Я промолчал и снова стал дуть на чай. Хотелось спросить ее, в чем дело и что, черт возьми, с нами происходит, потому что сам я никак не мог найти ответ. Изредка поглядывая на Мириам, я четко понимал, что она думает о том же. Но ни мне, ни ей не хватало мужества начать этот разговор. Тем более что обоим он был противен.

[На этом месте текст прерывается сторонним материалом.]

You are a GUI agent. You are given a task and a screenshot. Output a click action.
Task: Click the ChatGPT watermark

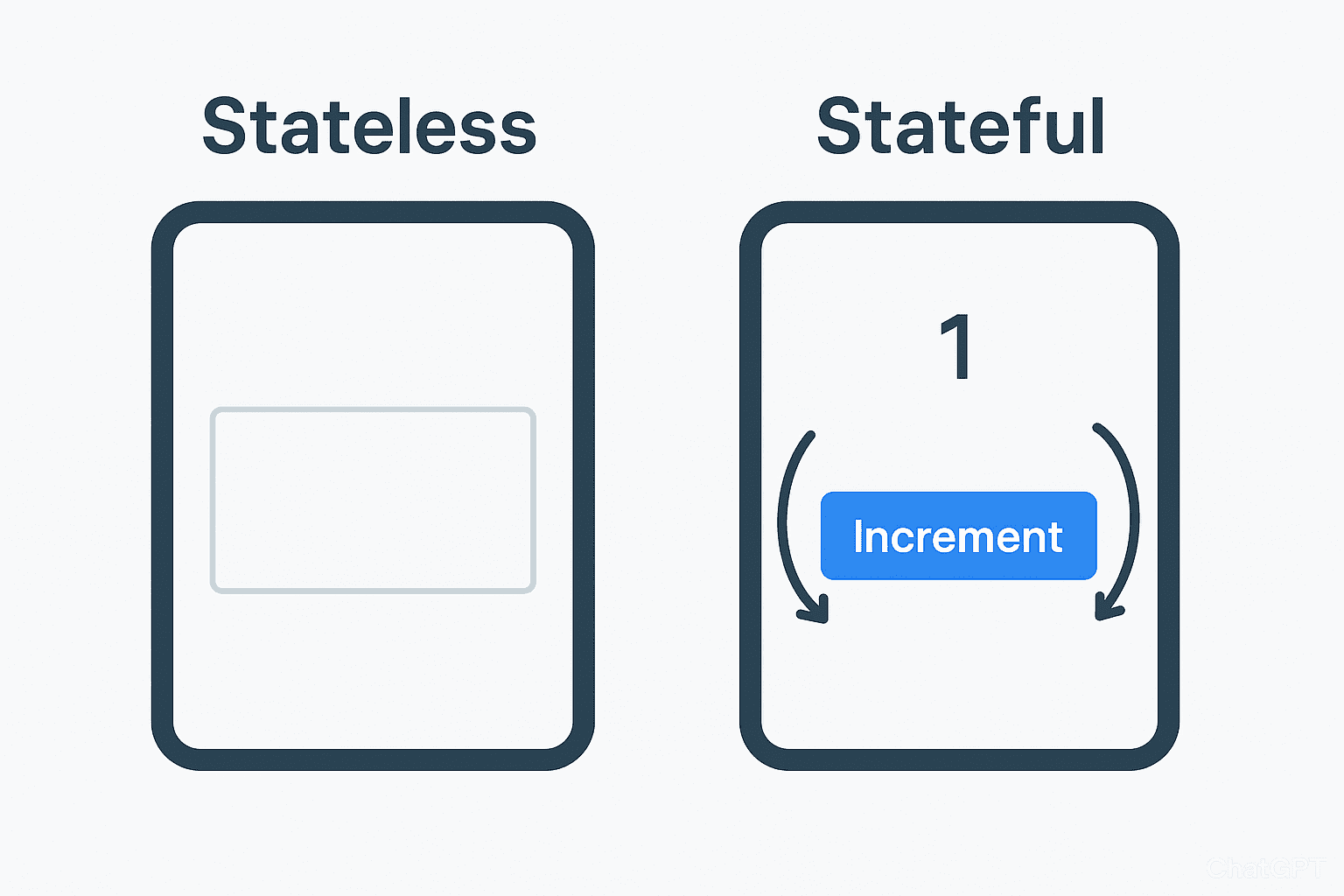(x=1265, y=867)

До этого я не раз помышлял о том, чтобы бросить ее ко всем чертям и в один прекрасный и такой же солнечный день собрать все свои вещи и, хлопнув дверью, убраться восвояси. Мелкие ссоры, как капли, точили камень, и вот однажды он раскололся.

5

В жизни человеку дается несколько шансов. Но эти шансы – чистая формальность в системе божеской бюрократии. У бога тоже есть свой офис, и ему тоже есть чем заняться, кроме того как возиться с мелкими жизнями каких-то людишек. И он, видите ли, тоже не прочь, закинув ноги на стол, грызть ногти и смотреть футбольный матч на Олимпе. Однако, завидев очередной листок с какой-то биографией, он снова и снова небрежно машет рукой и велит дать человеку «еще один шанс». И так он повторяет каждый раз. А ангел, носящийся с этими бумагами из своего отдела в кабинет шефа и обратно, как обычно вздыхает, забирает, понуро опустив голову, листок и по почте высылает его на Пролетарскую к чертям и бесам. Они, в свою очередь, смотрят на тысячное письмо и, обычно не открывая, бросают его в котельную, где огонь жадно съедает чью-то судьбу. Иногда чертям со скуки интересно, о чем же идет речь в письме, и они начинают его читать, чтобы сделать этот «еще один шанс», о котором так дико вопрошает пишущий, настоящим адом. Что ж, это их работа. Ничего личного, надо полагать.

Иными словами, если убийца занес нож над своей жертвой, то шанса уже нет ни у того, ни у другого. Это не закон и не правило, но так обычно бывает. Очень редко ангелы следят за людьми, чтобы в нужный момент отбить приближающуюся смерть. Сдается, где-то по пути в третье тысячелетие они все-таки потеряли свои крылья.

Что говорить: когда приходишь в немецкий концлагерь «Дахау», проходишь через ворота с надписью «Arbeit macht frei» и видишь воздвигнутые бараки с сотнями деревянных нар и крематорий с его длинными трубами, ни о чем особенном, как это ни парадоксально, не задумываешься. Ты зеваешь, тебе становится скучно. Пасмурная погода, от нее у тебя болит голова. Ты думаешь о том, где бы достать аспирин. Ты ходишь и безучастно смотришь вокруг. Это словно пройтись по арене римского Колизея: ты никогда не станешь плакать по тем рабам, которые погибли здесь в неравном бою лишь во имя хлеба и зрелищ, ведь ты знаешь, что ты жив и что завтра теща отправляется в Грецию. Ты здесь просто турист, и никем более ты сюда возвращаться не собираешься.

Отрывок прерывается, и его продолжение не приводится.